▶ **Problems to solve**:
1. Copy the passage on Tsygankov's study of Russian foreign policy from "Russia’s honor has" to "great power status.".
2. According to the passage on Tsygankov's study of Russian foreign policy, what are the two essential dimensions of Russia's honor?
3. Continue the passage on Tsygankov's study of Russian foreign policy from its last sentence.
─── Given passage
Tsygankov’s ambitious study of Russian foreign policy seeks to explain and assess three patterns in Russia's relations with the West that reappear throughout Russian history—cooperation, defensiveness, and assertiveness. Following Reus-Smit, Tsygankov argues that states have a moral purpose that drives their behavior, best captured by the concept of honor. 1

Russia’s honor has “two essential dimensions—European and local” (5). Tsygankov is interested in correcting Western perceptions of Russia as anti-Western. He focuses on Russia’s “honor as loyalty to the West,” or “Europeanness,” as the motive for cooperation (40). The “local” element is the stumbling block to cooperation; it consists of what makes Russians feel distinctive—allegiance to Slavs and Orthodox Christians during the nineteenth century, to communist regimes during the next century, and presently to Slavs in the post-communist Balkans and Russian speakers in the former Soviet Union, as well as a commitment to statism and great power status.
──────
─── Material provided
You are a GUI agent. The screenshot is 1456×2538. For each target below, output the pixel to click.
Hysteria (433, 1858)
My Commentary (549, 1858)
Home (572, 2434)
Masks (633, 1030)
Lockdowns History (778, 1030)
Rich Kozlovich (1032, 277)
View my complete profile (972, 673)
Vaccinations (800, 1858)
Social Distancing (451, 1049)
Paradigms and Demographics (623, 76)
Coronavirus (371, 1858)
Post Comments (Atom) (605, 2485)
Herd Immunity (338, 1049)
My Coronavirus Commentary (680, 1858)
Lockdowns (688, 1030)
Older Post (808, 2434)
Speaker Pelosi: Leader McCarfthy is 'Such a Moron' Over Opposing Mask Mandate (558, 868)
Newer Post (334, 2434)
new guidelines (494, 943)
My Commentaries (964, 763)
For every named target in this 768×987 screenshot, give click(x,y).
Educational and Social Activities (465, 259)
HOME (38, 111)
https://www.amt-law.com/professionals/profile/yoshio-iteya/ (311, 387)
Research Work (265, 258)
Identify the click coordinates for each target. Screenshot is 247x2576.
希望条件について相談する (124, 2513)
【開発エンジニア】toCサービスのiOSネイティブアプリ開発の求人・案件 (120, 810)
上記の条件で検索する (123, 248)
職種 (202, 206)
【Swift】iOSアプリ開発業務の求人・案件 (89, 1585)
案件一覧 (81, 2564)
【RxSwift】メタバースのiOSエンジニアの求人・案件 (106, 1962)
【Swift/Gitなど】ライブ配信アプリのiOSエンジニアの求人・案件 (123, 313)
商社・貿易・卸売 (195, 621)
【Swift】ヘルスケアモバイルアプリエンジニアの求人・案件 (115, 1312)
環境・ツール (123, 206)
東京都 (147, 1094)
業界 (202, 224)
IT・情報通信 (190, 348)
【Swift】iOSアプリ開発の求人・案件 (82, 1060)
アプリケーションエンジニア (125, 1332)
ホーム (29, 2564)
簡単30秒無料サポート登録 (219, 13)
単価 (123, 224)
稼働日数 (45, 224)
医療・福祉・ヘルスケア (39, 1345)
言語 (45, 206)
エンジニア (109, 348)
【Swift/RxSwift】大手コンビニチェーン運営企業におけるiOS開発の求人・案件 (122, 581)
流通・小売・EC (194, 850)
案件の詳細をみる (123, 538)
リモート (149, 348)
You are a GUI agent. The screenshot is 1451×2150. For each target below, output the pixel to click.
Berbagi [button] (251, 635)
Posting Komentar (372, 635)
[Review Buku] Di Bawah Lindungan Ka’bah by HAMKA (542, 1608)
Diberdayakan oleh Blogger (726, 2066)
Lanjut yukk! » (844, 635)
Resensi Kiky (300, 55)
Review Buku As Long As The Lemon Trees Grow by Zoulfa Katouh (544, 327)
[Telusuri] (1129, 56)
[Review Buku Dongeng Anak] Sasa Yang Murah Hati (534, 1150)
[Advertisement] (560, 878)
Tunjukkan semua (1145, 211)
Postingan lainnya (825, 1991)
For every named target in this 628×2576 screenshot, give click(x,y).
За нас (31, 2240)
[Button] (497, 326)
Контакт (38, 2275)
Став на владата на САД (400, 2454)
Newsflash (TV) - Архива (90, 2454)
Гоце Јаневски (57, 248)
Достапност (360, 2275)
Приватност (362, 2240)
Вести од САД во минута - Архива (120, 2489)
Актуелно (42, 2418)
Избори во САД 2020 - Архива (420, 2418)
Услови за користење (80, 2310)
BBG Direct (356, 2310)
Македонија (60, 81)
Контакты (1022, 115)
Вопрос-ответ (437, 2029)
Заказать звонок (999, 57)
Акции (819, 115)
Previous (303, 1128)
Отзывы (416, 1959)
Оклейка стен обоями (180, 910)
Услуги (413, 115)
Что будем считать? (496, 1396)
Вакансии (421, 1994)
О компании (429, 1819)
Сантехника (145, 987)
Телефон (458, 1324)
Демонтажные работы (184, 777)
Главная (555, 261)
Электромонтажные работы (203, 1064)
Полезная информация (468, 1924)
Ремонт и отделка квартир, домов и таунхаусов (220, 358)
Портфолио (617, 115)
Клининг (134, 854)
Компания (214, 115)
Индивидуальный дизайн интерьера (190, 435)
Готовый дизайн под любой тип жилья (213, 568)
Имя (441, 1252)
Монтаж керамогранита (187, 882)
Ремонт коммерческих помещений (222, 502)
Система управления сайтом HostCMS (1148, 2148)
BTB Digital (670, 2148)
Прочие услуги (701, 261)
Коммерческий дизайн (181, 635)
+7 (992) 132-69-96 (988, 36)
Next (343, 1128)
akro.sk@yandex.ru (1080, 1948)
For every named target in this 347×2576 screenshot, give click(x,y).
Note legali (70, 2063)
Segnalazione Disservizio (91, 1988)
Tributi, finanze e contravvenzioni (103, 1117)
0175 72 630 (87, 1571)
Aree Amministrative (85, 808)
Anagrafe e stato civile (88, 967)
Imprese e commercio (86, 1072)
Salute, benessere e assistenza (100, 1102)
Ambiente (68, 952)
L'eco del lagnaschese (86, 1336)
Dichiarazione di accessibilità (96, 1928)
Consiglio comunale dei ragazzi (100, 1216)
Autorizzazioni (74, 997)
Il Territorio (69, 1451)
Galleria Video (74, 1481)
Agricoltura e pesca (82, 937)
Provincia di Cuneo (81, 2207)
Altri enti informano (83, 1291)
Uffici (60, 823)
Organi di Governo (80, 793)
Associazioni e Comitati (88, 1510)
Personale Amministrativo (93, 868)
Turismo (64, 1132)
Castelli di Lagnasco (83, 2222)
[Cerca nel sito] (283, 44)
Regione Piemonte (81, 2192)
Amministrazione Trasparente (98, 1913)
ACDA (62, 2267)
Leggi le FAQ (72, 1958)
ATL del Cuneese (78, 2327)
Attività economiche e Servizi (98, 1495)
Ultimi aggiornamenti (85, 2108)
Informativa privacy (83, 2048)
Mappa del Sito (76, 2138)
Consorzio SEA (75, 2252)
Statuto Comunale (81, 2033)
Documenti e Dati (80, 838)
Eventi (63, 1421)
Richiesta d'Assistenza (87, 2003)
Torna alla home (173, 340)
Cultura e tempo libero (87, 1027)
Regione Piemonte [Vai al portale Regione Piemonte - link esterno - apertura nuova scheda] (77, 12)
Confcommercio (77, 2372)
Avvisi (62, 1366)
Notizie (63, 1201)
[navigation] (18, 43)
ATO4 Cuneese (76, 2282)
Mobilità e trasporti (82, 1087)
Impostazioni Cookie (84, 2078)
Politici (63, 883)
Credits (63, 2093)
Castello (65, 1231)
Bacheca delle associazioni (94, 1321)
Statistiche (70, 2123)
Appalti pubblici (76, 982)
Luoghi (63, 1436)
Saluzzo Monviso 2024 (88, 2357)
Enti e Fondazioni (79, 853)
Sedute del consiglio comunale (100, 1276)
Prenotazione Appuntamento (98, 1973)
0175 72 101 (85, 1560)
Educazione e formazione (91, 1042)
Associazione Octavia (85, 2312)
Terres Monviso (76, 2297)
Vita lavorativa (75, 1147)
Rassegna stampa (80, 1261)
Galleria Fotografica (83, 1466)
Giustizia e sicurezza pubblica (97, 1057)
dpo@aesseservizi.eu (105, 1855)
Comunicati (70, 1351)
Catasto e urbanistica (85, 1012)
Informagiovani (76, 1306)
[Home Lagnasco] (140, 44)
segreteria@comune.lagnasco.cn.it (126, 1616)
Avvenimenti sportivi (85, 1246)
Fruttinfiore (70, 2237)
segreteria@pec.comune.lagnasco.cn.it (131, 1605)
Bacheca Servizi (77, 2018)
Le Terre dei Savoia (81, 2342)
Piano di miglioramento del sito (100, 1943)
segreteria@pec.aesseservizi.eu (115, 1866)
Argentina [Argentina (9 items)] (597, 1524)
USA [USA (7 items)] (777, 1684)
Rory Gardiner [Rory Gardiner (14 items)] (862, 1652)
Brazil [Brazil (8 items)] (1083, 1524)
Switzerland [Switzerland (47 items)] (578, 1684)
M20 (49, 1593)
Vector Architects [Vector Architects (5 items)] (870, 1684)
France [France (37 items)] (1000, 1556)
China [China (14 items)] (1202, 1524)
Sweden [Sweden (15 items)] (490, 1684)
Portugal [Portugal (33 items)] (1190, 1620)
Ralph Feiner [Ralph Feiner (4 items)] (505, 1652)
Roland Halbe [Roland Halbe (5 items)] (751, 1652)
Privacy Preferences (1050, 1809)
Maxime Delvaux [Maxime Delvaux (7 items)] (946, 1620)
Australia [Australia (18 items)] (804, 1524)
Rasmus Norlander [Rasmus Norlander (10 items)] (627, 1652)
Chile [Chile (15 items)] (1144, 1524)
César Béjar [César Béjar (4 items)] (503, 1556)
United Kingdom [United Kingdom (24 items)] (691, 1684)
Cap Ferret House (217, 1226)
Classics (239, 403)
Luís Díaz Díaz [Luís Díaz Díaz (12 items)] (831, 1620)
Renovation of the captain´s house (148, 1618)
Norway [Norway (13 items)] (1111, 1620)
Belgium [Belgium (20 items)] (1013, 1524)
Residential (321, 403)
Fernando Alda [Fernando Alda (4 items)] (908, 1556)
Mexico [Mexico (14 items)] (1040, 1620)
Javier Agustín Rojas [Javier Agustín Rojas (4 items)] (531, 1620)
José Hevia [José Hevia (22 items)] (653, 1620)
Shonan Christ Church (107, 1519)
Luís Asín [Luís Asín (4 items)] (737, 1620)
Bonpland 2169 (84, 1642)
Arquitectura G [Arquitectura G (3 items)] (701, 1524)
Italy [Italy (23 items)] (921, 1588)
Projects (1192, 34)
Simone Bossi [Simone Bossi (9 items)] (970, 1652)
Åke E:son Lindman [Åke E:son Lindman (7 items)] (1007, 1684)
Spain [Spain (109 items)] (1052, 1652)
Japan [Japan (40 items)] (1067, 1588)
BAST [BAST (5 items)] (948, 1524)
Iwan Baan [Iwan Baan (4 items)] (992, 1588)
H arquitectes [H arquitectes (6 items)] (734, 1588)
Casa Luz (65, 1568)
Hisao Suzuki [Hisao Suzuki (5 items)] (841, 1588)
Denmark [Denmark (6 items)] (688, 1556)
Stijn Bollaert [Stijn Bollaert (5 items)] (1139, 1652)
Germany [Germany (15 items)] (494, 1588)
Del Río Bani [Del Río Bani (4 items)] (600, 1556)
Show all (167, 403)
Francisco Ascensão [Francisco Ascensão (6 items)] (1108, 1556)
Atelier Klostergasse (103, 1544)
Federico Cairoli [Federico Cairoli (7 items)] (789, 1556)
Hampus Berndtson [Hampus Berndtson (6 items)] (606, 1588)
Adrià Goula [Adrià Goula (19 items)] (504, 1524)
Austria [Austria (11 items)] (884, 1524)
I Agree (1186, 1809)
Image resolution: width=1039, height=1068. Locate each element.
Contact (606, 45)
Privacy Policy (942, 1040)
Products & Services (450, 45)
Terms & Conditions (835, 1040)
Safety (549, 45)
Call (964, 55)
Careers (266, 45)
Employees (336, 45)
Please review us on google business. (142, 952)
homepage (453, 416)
──────
▶ **Expected outputs**:
1.
Russia’s honor has “two essential dimensions—European and local” (5). Tsygankov is interested in correcting Western perceptions of Russia as anti-Western. He focuses on Russia’s “honor as loyalty to the West,” or “Europeanness,” as the motive for cooperation (40). The “local” element is the stumbling block to cooperation; it consists of what makes Russians feel distinctive—allegiance to Slavs and Orthodox Christians during the nineteenth century, to communist regimes during the next century, and presently to Slavs in the post-communist Balkans and Russian speakers in the former Soviet Union, as well as a commitment to statism and great power status.

2. European and local.

3.
According to Tsygankov, “Russia may only act on its Europeanness [that is, cooperate with the West] when the West does not principally challenge the distinctive aspects of Russia’s honor” (5). Russia’s efforts to cooperate with the West in his book are the Holy Alliance (1815–1853), the Triple Entente (1907–1917), Soviet Foreign Minister Litvinov’s collective security policy from 1933 to 1939, and the War on Terror (2001–2005). Tsygankov argues that Russo-Western cooperation can be successful only when the West recognizes and respects Russia’s special obligations to protect the “local” component of its honor. Otherwise, domestic proponents of cooperating with the West either fail in [End Page 266] steering state policy or change their minds about the wisdom of cooperation.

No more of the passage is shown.